Feignants ? Mais les multiples «réformes» réalisées dans les administrations (aux finances par exemple !), l'augmentation de la charge de travail et des objectifs dans un contexte de réduction des effectifs (les «contrats de performances» des différentes administrations permettent de vérifier aisément ce qui précède) et la dégradation des conditions de travail (due notamment aux nouveaux modes de management) montrent que les fonctionnaires vivent une réalité sociale de «salariés classiques» et pas de nantis.

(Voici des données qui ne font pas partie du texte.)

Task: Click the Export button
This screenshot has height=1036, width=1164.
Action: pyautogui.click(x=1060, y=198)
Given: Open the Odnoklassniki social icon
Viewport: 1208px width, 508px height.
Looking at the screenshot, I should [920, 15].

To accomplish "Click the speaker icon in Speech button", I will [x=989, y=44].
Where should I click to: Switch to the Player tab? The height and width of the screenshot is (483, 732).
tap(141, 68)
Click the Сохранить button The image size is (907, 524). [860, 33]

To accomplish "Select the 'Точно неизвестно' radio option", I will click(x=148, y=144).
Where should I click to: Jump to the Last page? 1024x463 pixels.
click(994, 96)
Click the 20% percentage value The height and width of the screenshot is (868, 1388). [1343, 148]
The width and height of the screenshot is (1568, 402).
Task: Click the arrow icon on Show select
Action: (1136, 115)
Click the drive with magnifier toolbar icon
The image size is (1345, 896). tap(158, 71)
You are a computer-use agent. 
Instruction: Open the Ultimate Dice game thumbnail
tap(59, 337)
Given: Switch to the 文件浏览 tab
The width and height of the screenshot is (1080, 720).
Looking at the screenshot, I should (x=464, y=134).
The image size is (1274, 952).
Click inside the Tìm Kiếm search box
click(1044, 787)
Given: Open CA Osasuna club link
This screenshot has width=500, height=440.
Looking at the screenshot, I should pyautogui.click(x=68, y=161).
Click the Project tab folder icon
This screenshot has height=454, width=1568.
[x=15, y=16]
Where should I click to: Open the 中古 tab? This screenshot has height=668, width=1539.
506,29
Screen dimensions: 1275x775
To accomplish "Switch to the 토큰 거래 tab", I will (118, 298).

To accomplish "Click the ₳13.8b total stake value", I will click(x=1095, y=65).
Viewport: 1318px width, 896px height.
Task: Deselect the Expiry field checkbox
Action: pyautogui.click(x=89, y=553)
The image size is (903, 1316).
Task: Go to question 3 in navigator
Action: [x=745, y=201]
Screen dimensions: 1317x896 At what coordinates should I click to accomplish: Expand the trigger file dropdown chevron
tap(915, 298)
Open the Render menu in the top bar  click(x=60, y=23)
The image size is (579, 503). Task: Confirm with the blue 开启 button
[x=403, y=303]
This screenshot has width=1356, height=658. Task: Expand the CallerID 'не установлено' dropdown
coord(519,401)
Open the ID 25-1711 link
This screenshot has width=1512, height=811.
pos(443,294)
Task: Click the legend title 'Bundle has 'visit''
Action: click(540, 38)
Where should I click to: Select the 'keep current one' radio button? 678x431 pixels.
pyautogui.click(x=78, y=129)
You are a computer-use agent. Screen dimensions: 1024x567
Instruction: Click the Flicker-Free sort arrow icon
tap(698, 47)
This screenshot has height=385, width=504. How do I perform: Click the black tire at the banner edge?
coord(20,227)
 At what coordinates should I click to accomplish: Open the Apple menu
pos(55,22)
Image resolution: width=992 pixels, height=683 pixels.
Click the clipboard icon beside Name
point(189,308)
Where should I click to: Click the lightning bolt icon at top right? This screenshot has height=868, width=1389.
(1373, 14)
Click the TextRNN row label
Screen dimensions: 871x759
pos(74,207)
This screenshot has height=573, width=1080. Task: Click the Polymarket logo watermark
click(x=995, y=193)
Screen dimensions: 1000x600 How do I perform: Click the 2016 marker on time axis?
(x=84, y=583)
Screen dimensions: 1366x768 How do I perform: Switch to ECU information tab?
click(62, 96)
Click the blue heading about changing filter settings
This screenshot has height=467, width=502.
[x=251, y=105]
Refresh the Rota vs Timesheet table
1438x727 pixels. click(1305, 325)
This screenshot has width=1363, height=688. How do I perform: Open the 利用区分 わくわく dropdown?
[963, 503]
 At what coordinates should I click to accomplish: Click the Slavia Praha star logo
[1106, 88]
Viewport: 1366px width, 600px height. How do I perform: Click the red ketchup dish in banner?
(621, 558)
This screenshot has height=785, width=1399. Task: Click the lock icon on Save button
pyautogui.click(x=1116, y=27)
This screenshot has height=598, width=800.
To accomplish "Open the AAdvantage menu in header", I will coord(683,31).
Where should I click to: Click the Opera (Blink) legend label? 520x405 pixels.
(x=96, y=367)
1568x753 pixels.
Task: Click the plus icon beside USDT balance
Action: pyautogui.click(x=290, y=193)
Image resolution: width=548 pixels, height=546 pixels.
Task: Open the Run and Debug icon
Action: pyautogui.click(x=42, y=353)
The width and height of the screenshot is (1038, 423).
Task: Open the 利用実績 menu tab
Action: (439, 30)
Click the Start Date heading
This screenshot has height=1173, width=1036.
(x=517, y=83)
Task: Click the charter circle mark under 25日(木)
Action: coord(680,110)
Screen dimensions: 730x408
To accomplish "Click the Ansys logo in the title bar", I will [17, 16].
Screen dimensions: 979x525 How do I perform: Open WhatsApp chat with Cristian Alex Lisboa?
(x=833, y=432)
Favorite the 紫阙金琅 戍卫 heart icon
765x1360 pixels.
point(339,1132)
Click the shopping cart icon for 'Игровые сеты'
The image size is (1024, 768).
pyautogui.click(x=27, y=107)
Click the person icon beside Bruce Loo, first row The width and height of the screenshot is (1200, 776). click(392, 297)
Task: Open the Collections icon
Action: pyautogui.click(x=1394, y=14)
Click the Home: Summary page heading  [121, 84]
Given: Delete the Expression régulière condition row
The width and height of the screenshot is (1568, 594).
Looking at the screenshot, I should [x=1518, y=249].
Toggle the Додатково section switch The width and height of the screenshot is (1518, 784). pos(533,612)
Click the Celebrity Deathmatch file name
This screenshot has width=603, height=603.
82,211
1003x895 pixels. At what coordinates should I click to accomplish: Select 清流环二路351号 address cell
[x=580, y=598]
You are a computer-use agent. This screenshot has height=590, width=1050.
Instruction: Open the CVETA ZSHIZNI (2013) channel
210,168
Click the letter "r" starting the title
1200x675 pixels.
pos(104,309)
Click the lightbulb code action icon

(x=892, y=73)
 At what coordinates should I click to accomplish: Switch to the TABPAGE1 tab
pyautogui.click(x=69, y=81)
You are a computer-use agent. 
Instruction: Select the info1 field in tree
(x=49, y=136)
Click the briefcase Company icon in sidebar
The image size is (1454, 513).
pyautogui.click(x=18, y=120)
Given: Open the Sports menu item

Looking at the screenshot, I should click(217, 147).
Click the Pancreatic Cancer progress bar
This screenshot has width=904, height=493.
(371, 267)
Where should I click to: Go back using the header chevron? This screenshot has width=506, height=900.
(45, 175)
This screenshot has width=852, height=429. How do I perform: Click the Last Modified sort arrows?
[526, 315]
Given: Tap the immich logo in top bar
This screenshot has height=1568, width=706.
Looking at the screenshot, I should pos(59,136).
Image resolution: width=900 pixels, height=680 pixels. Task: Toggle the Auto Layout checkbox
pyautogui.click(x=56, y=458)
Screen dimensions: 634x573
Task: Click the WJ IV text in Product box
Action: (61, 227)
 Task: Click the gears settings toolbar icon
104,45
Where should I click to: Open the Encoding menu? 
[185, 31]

N'en déplaise aux pourfendeurs de la fonction publique, les fonctionnaires remplissent des missions utiles qui ont pour but la recherche de l'intérêt général. Cette dimension doit être prise en compte dans l'évolution des missions et de la gestion des personnels. Or, très souvent, les «réformateurs» se sont contentés de copier des recettes ici ou là (au Canada ou dans le secteur privé par exemple) tout en jouant pleinement la division entre salariés du public et du privé, une stratégie qui ne profite à personne, et surtout pas aux salariés du privé, de plus en plus violemment confrontés à l'insécurité sociale. De plus, certains responsables administratifs vilipendent des règles (concours, statut, avancement…) dont ils ont pourtant eux-mêmes bénéficié durant toute leur carrière ! Nous avons là tous les ingrédients d'un profond malaise et d'un réel mécontentement de salariés qui se sentent de plus en plus incompris et injustement critiqués. Ajoutez à cela des projets et des orientations (loi sur la mobilité avec une forte dimension «mobilité subie», livre blanc…) qui remettent en cause la nature même des missions, de la place et du rôle de l'action publique et de ses salariés, et voici réunies les conditions d'une véritable crise de sens. De nombreux salariés la vivent. C'est aussi ce que vivent la plupart des fonctionnaires.